>> Begin SOURCE PASSAGE

# Pimp my Dankung



## JoergS (Dec 17, 2009)

Hello,

some of you may have seen my review about the Dankung "Warrior" slingshot.






I had some free time today, so I decided to enhance it as good as possible.

In order to make it larger, but also more ergonomical, I replaced the original, very thin paracord with nice, heavy rope. I used the original stuff to cushion the fork ears (that were not wrapped when the slingshot arrived).

Also, I replaced the original, very short, tough but slow tubular bands with a set of thiiiiin Thera Band black, cut 14 cm x 9 cm x 22 cm.

The result is astounding! A different slingshot. Very powerful, but easy to draw, and much nicer to hold. It still is a little small for me, and the attachment leaves a lot to be desired, but this souped up version is gazillions better than the original setup.

Took just about 30 minutes work and maybe 5 dollars investment!



















Jörg


----------



## NightKnight (Dec 16, 2009)

Very nice! Did you use one or two sections of rope on it? I don't see any wrap overs on it from one fork to the other.


----------



## JoergS (Dec 17, 2009)

One section, no glue. The crossover is at the point where the rope touches, right in the midde of the "U".


----------



## faca (Dec 24, 2009)

JoergS said:


> Hello,
> 
> some of you may have seen my review about the Dankung "Warrior" slingshot.
> 
> ...


hi Jorg.
I agree with you theraband are faster than tubes and a "fat" grip fork works better to me more solid union hand/fork


----------



## TRUGREEN (Dec 19, 2009)

Joerg, what type of rope did you use? I just got my flying ghost dankung and I want to do the same thing you did to your dankung.


----------



## dgui (Jan 12, 2010)

TRUGREEN said:


> Joerg, what type of rope did you use? I just got my flying ghost dankung and I want to do the same thing you did to your dankung.


Truly truly one Pimpin transformation.


----------



## dgui (Jan 12, 2010)

JoergS said:


> Hello,
> 
> some of you may have seen my review about the Dankung "Warrior" slingshot.
> 
> ...


Yo, Pimp Daddy, you Pimped out that Dankung realy nice, the black rope does it.


----------

>> End SOURCE PASSAGE
>> Begin DATA SEGMENT

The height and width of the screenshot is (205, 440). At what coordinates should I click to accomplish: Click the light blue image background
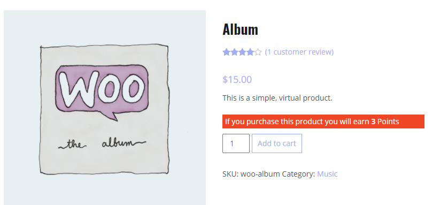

>> End DATA SEGMENT

- SET TASK A:
Answer these about the slingshot thread, one line each:
(i) What did JoergS use the original paracord for?
(ii) How long did the work take?
(iii) How many sections of rope did JoergS use, and did he use glue?
- SET TASK B:
Copy the slingshot thread from "Also, I replaced" up to and including "5 dollars investment!", renaming "tubular bands" as "tube bands".

- CORRECT OUTPUT A:
(i) To cushion the fork ears.
(ii) About 30 minutes.
(iii) One section, with no glue.

- CORRECT OUTPUT B:
Also, I replaced the original, very short, tough but slow tube bands with a set of thiiiiin Thera Band black, cut 14 cm x 9 cm x 22 cm.

The result is astounding! A different slingshot. Very powerful, but easy to draw, and much nicer to hold. It still is a little small for me, and the attachment leaves a lot to be desired, but this souped up version is gazillions better than the original setup.

Took just about 30 minutes work and maybe 5 dollars investment!